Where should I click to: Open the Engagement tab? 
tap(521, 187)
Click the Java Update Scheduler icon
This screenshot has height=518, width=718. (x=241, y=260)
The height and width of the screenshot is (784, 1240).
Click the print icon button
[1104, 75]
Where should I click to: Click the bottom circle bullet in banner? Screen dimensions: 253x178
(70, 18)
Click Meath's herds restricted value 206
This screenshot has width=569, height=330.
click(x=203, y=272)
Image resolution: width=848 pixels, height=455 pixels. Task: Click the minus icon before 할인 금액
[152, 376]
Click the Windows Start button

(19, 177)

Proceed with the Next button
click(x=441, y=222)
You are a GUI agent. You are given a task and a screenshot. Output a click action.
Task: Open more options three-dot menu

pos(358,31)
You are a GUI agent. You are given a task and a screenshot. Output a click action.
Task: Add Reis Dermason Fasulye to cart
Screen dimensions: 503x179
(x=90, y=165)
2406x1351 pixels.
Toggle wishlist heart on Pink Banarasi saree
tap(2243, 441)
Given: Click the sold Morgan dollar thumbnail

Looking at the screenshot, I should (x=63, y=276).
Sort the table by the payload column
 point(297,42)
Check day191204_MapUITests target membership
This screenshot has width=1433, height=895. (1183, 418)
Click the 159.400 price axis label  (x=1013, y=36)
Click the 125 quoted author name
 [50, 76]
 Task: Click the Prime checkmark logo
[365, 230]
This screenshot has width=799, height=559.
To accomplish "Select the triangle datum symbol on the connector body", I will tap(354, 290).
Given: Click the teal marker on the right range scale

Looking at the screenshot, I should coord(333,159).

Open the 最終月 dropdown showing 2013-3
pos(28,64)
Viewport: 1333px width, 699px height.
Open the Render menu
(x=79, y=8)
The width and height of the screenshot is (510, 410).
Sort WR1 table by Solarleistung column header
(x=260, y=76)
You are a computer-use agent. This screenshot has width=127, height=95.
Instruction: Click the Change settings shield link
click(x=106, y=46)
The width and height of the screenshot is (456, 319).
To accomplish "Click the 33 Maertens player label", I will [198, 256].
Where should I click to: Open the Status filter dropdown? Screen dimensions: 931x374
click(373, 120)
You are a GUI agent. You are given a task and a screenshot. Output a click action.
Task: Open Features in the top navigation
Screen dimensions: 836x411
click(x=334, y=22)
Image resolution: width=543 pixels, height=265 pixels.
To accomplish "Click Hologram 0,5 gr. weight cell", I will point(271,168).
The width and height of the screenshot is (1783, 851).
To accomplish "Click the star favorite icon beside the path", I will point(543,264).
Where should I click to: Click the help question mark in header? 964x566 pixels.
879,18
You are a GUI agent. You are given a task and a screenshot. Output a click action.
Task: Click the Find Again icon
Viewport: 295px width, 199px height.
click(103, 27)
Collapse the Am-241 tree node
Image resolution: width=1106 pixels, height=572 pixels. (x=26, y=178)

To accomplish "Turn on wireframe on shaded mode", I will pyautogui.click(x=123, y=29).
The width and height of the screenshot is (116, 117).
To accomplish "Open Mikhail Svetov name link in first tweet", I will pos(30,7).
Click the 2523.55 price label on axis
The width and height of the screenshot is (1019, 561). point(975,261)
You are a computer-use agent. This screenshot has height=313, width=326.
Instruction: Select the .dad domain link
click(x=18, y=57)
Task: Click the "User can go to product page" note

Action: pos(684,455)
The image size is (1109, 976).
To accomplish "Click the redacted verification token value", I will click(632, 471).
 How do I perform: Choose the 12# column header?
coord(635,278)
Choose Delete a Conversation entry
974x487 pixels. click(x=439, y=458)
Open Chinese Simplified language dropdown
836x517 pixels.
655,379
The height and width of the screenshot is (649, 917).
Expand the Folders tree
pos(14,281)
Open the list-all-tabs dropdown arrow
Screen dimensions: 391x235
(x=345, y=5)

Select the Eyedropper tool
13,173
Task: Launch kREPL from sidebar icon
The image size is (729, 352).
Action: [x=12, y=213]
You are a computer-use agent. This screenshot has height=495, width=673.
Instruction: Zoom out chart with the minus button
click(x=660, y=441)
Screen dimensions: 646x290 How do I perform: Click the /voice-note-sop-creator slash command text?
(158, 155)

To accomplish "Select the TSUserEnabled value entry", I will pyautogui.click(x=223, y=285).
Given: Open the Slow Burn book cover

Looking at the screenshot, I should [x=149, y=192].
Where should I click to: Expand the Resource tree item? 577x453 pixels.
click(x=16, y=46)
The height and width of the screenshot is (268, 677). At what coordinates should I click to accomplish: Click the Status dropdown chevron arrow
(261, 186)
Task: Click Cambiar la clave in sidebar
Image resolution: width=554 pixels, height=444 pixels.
* * * * * * *
■ **REQUIREMENT**:
Add 20 to every coordinate in the answers within the part of the items above that opens with the line containing "Viewport: 1333px width, 699px height." and closes with the line containing "(x=260, y=76)". Then write out that whole part again, requests included, and leave all other numbers unchanged.

■ **REPLY**:
Viewport: 1333px width, 699px height.
Open the Render menu
(x=99, y=28)
The width and height of the screenshot is (510, 410).
Sort WR1 table by Solarleistung column header
(x=280, y=96)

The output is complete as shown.